● Enunciado da tarefa
Reproduza literalmente a parte do trecho sobre as candidaturas femininas entre "A ação sustenta" e "transitada em julgado.", inclusive.

A ação sustenta que houve lançamento de candidaturas femininas inviáveis de Aline Michelly do Socorro Valcacio Marques (90111), Andreia dos Santos Pinheiro (Nina Luz) (90789), Elinora Corrêa (90602) e Rita de Cássia Serrão Moraes (90242), “sabidamente inaptas” para concorrer ao pleito de 2020, já que não tinham filiação partidária, certidões negativas expedidas pelos 1º e 2º graus do Poder Judiciário e nem certidão de escolaridade. Tampouco foram escolhidas em convenção, não assinaram RRC (Requerimento de Registro de Candidatura), além de foto em desconformidade e condenação criminal transitada em julgado.

O caso é tão escandaloso que Rita de Cássia Serrão Moraes, ao apresentar sua defesa escrita, relatou que jamais se candidatou e foi surpreendida com a notícia de sua candidatura quando recebeu a citação da AIME. Sustentou que não é filiada, foi convidada para disputar vaga de vereadora mas recusou e o PROS lançou a candidatura à sua revelia; garantiu que não assinou ata de convenção e nem pediu registro de candidatura, inclusive protocolou representação criminal na Polícia Federal e na Polícia Civil quando teve conhecimento de que o presidente do PROS Belém, Sidney Gouvêa, usou sua foto e nome indevidamente na campanha, e procurou o TRE-PA.

Dados de apontamento de alvos

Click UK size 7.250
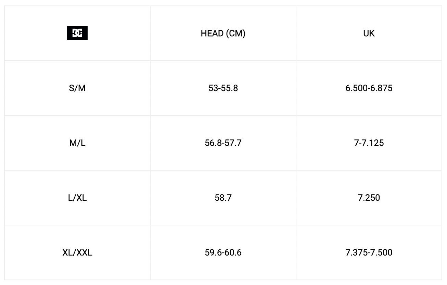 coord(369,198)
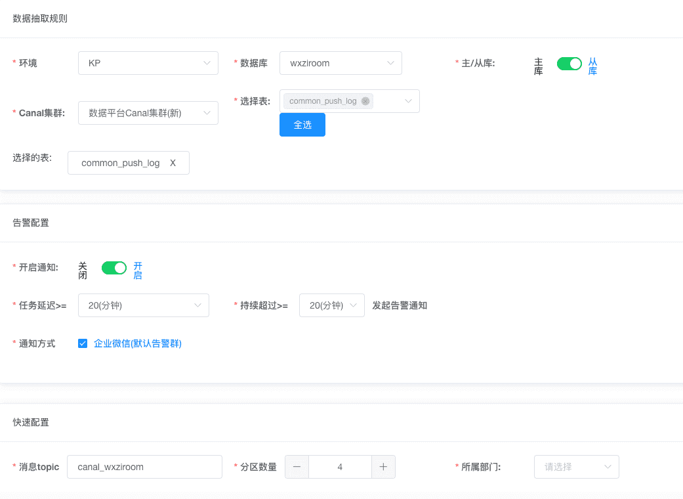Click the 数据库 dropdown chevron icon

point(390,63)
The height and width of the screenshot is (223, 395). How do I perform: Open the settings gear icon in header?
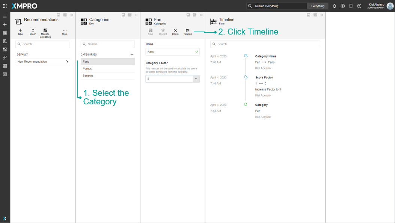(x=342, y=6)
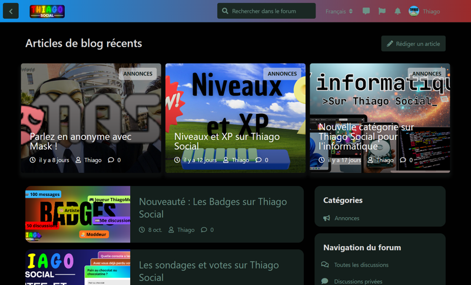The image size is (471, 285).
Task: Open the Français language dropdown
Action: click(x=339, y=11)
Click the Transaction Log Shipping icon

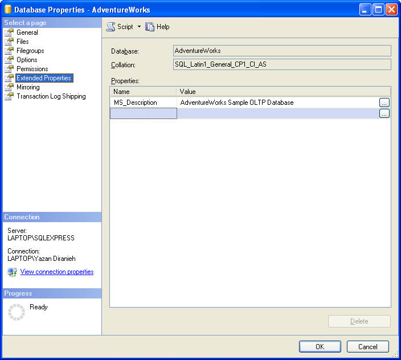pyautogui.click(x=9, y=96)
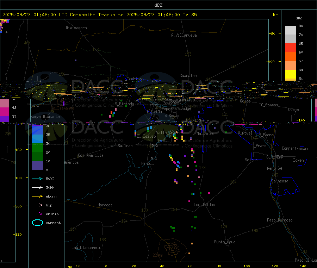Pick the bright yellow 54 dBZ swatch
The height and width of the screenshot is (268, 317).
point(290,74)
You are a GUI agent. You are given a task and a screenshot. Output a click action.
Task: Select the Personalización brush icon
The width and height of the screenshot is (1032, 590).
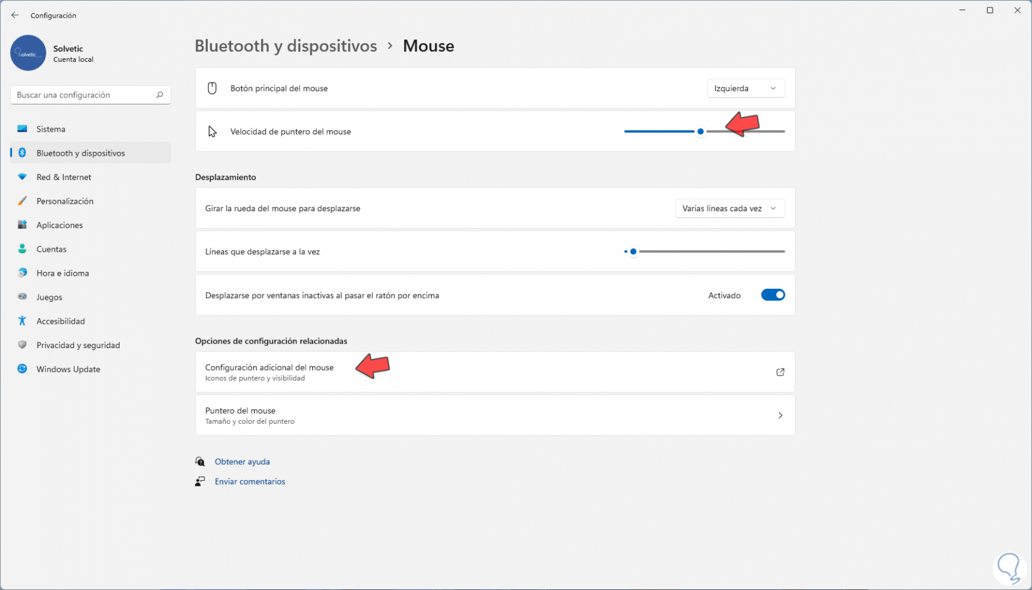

● Resposta escrita
A ação sustenta que houve lançamento de candidaturas femininas inviáveis de Aline Michelly do Socorro Valcacio Marques (90111), Andreia dos Santos Pinheiro (Nina Luz) (90789), Elinora Corrêa (90602) e Rita de Cássia Serrão Moraes (90242), “sabidamente inaptas” para concorrer ao pleito de 2020, já que não tinham filiação partidária, certidões negativas expedidas pelos 1º e 2º graus do Poder Judiciário e nem certidão de escolaridade. Tampouco foram escolhidas em convenção, não assinaram RRC (Requerimento de Registro de Candidatura), além de foto em desconformidade e condenação criminal transitada em julgado.